Drought and fire have long been California’s seasons. In a state famously ravaged by annual wildfires, none other than the Cannabis Business Times reported on an  environmental journal’s analysis that concluded that Santa Barbara County “has more than 95% of its cannabis farms located in new or intensifying hot spot zones.”

At least one illegal extraction operation in the hills of Montecito did catch fire. “Numerous extraction labs have exploded in this county,” the Santa Barbara county sheriff warned in a press release back in December 2017. “Additionally, these cases of fuel were left at the residence in the path of the oncoming [Thomas] fire making the situation even more volatile and dangerous.”

One can imagine the pun-filled headlines and SNL sketches about odoriferous smoke if these weed operations get ignited.
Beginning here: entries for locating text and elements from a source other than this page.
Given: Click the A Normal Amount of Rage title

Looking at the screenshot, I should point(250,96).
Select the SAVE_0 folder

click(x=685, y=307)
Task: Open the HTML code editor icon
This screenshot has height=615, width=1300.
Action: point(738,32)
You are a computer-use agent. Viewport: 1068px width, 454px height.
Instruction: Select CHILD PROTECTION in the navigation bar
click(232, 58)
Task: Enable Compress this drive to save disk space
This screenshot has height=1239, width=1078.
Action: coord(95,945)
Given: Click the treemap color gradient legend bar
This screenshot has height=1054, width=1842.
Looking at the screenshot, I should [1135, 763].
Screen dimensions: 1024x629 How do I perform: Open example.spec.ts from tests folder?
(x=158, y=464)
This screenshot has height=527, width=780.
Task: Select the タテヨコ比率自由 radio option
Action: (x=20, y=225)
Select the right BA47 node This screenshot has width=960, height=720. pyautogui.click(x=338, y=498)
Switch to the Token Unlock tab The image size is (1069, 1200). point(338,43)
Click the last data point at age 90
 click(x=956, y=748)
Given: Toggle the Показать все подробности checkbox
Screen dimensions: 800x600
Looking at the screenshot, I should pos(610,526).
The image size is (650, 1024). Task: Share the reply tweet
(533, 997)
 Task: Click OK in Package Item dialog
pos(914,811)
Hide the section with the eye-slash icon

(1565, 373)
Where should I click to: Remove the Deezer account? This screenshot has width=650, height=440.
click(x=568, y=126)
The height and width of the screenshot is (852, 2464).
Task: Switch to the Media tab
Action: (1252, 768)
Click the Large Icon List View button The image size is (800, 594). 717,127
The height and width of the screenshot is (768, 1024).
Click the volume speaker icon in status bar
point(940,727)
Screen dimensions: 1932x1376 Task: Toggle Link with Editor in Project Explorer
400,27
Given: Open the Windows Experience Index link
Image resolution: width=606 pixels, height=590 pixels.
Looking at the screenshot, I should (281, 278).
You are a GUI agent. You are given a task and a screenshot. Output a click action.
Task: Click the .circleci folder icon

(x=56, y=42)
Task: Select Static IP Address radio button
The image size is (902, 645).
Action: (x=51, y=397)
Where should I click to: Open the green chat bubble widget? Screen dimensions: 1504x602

But for those of us who live with the reality of annual wildfires—my husband and I were evacuated eight times in the last six years—it’s not quite as funny.

Considering the pot industry’s shrinking bottom line, plus the burdens that the industry and its alliance of compromised politicians inflict on communities, this is a lose-lose deal.

So if you want to get loaded, knock yourself out. But if you’re hoping to get rich on the cannabis craze, take a pass on the California model.

It’s been a bummer.

Correction (Feb. 23, 2023, 10:50 a.m. EST): As originally published, this article misstated the name of the establishment that was the site of the incident that set off the Gavin Newsom recall effort. The restaurant was the French Laundry, not the French Bakery.

A.L. Bardach

Ann Louise Bardach is a journalist and author of several books, including Cuba Confidential and Without Fidel. She won the PEN USA Award for Journalism for her reporting on Mexican politics. She lives in Santa Barbara County.